Work instructions |
The answer is to be the lines below that lie between the line holding "This screenshot has width=902, height=424." and the line holding "Task: Click the word 'petrified'", inclusive, transcribed exactly and free of pictures.

*** Provided material Section Begins ***

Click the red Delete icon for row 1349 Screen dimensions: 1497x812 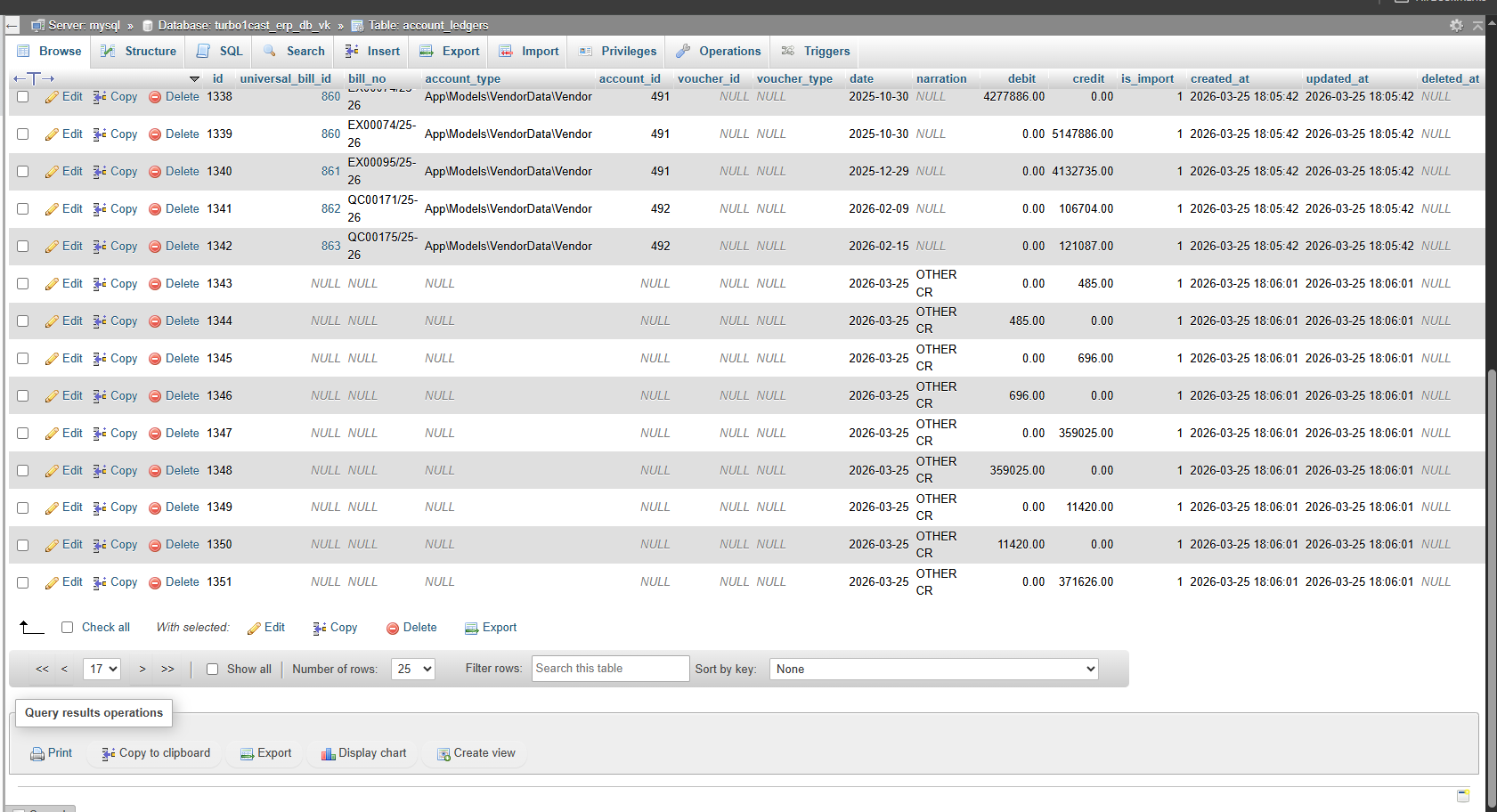pos(155,508)
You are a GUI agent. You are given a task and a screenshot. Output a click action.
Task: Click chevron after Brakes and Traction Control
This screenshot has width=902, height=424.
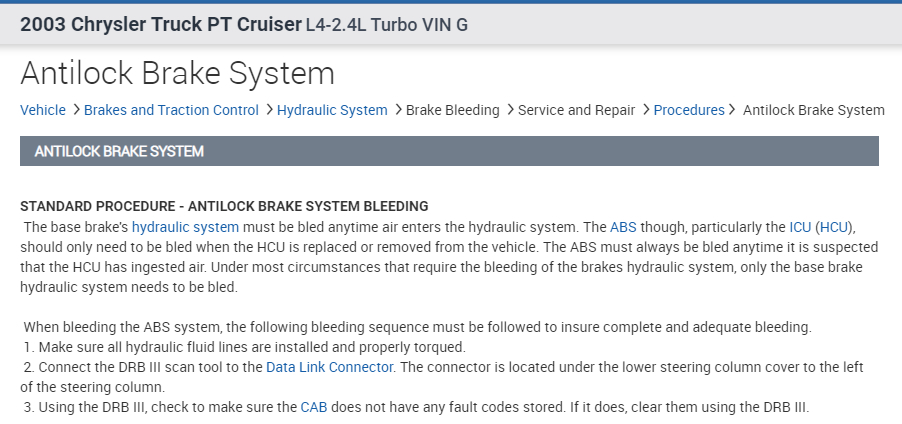268,110
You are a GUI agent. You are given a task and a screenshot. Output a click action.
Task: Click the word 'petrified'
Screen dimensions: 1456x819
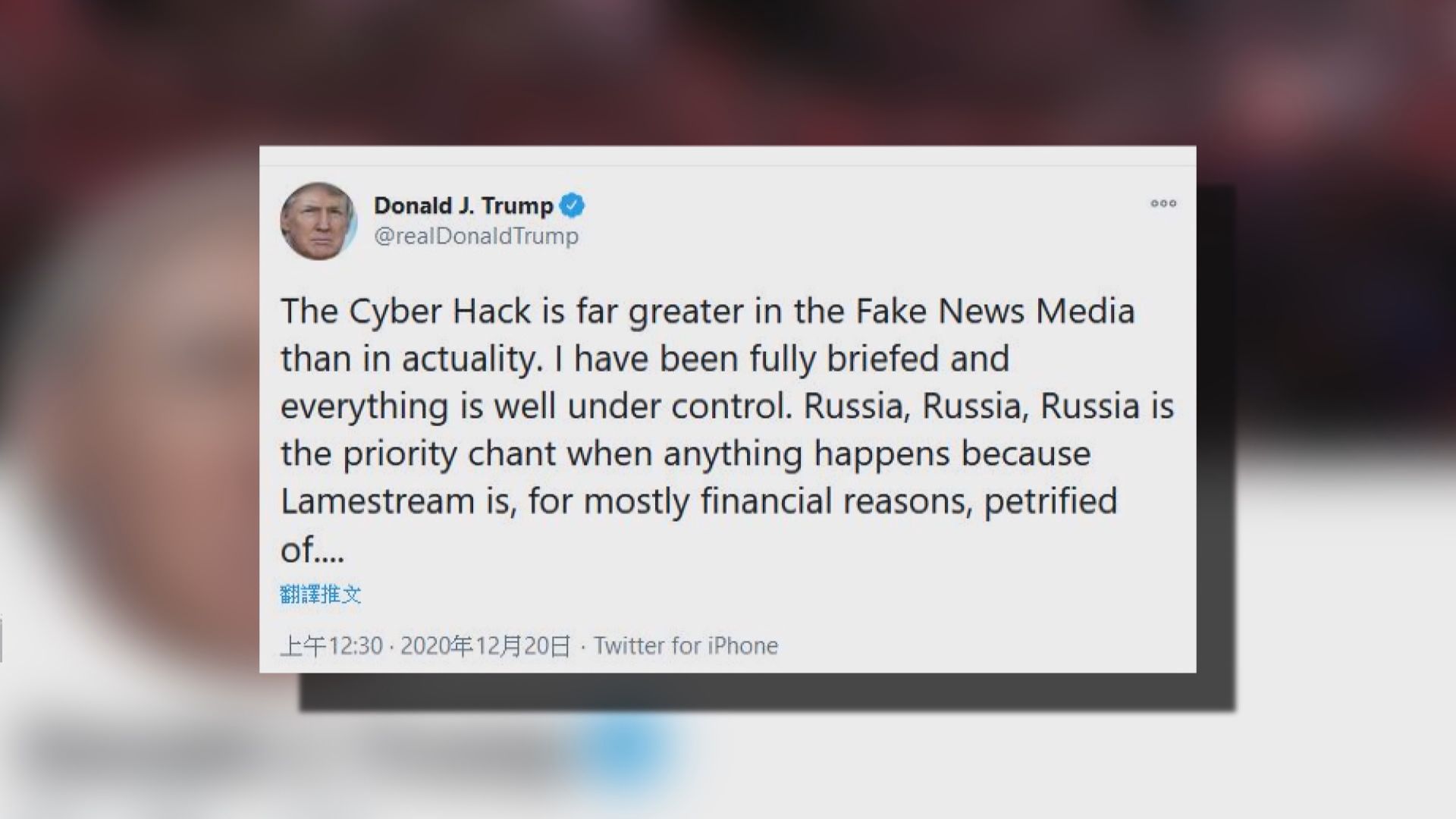(x=1050, y=501)
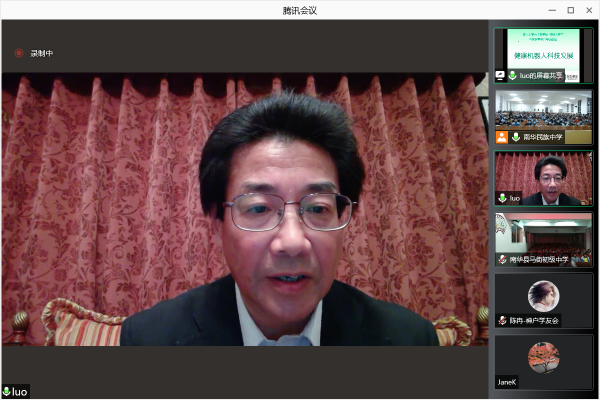Click the green microphone icon beside 南华民族中学
Screen dimensions: 600x400
click(515, 137)
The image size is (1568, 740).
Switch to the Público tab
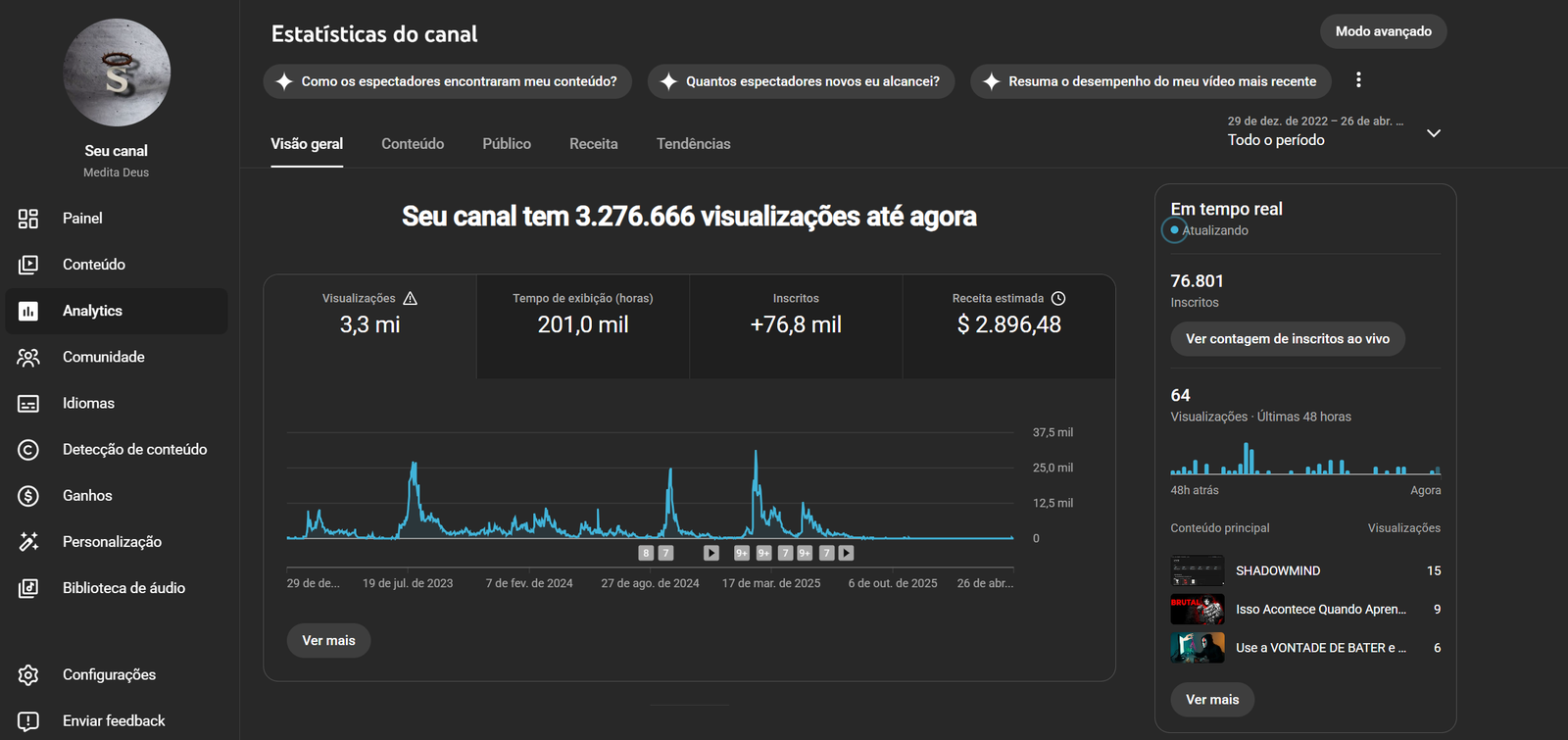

*** Provided material Section Ends ***

Written response |
This screenshot has width=902, height=424.
268,110
You are a GUI agent. You are given a task and a screenshot. Output a click action.
Task: Click the word 'petrified'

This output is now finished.